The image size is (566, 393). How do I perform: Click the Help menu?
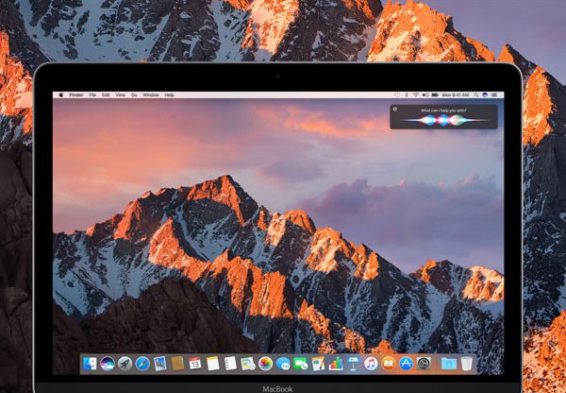point(170,95)
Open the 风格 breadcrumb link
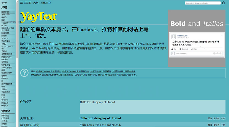 [36, 3]
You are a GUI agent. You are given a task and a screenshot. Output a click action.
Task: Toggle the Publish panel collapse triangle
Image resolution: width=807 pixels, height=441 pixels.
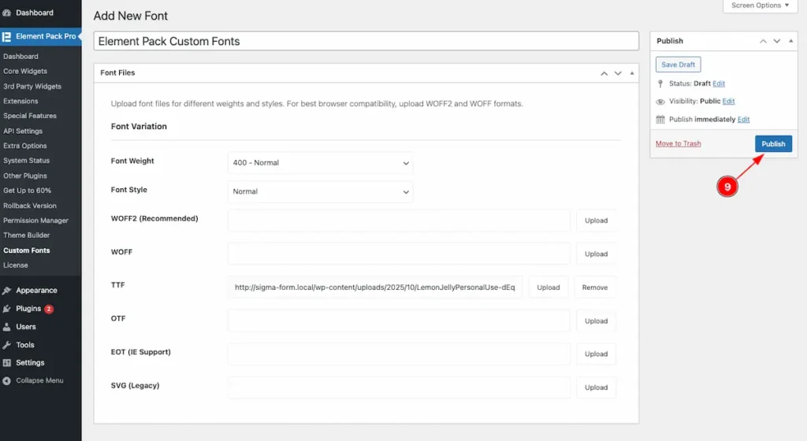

Aim of the task:
The records above must be echoed exactly, minus their pictures.

Written answer:
The image size is (566, 393). How do I perform: Click the Help menu?
point(170,95)
Open the 风格 breadcrumb link
 [36, 3]
You are a GUI agent. You are given a task and a screenshot. Output a click action.
Task: Toggle the Publish panel collapse triangle
Image resolution: width=807 pixels, height=441 pixels.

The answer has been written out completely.